_Material for this task:_

※

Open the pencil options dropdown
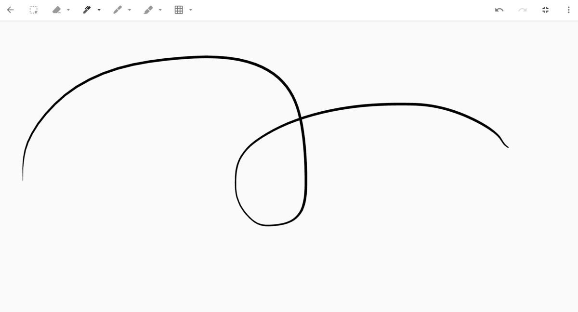Image resolution: width=578 pixels, height=312 pixels. [129, 10]
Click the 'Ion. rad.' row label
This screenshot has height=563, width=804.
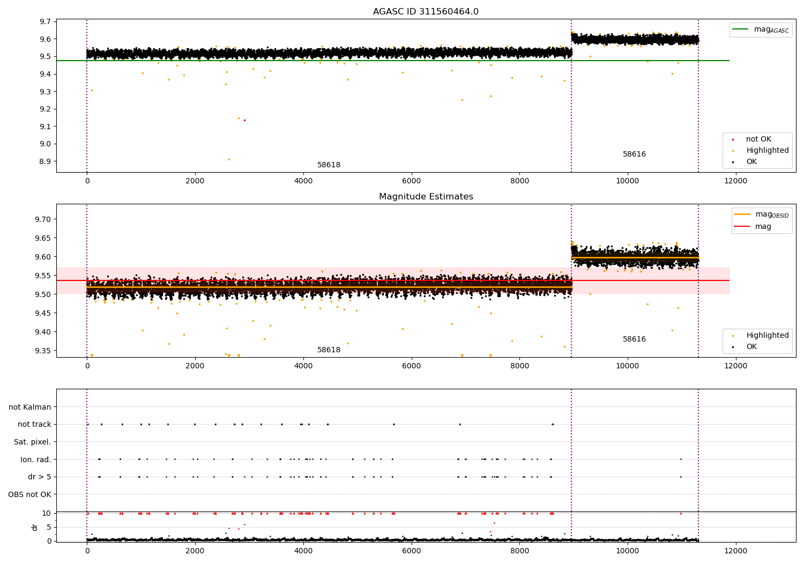point(36,460)
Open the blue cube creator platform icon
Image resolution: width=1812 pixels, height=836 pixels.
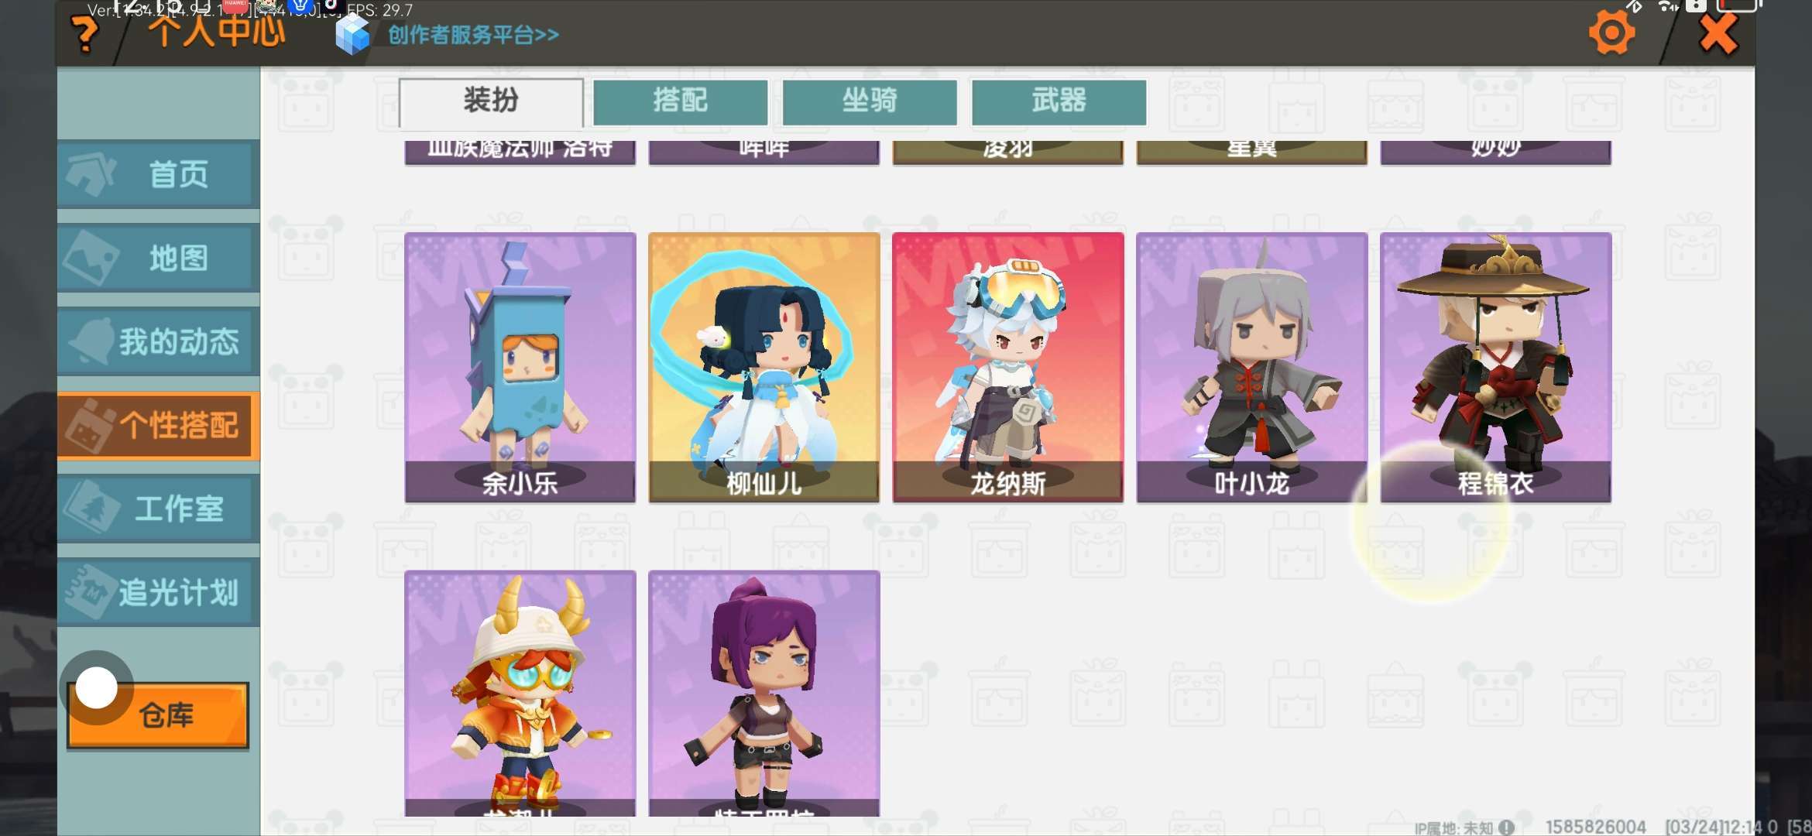pyautogui.click(x=353, y=35)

※

_Task objective:_ Using the data above, print every line exactly, omitting pictures.

_Answer to this task:_
Open the pencil options dropdown
Image resolution: width=578 pixels, height=312 pixels. [129, 10]
Click the 'Ion. rad.' row label
This screenshot has height=563, width=804.
point(36,460)
Open the blue cube creator platform icon
Image resolution: width=1812 pixels, height=836 pixels.
pyautogui.click(x=353, y=35)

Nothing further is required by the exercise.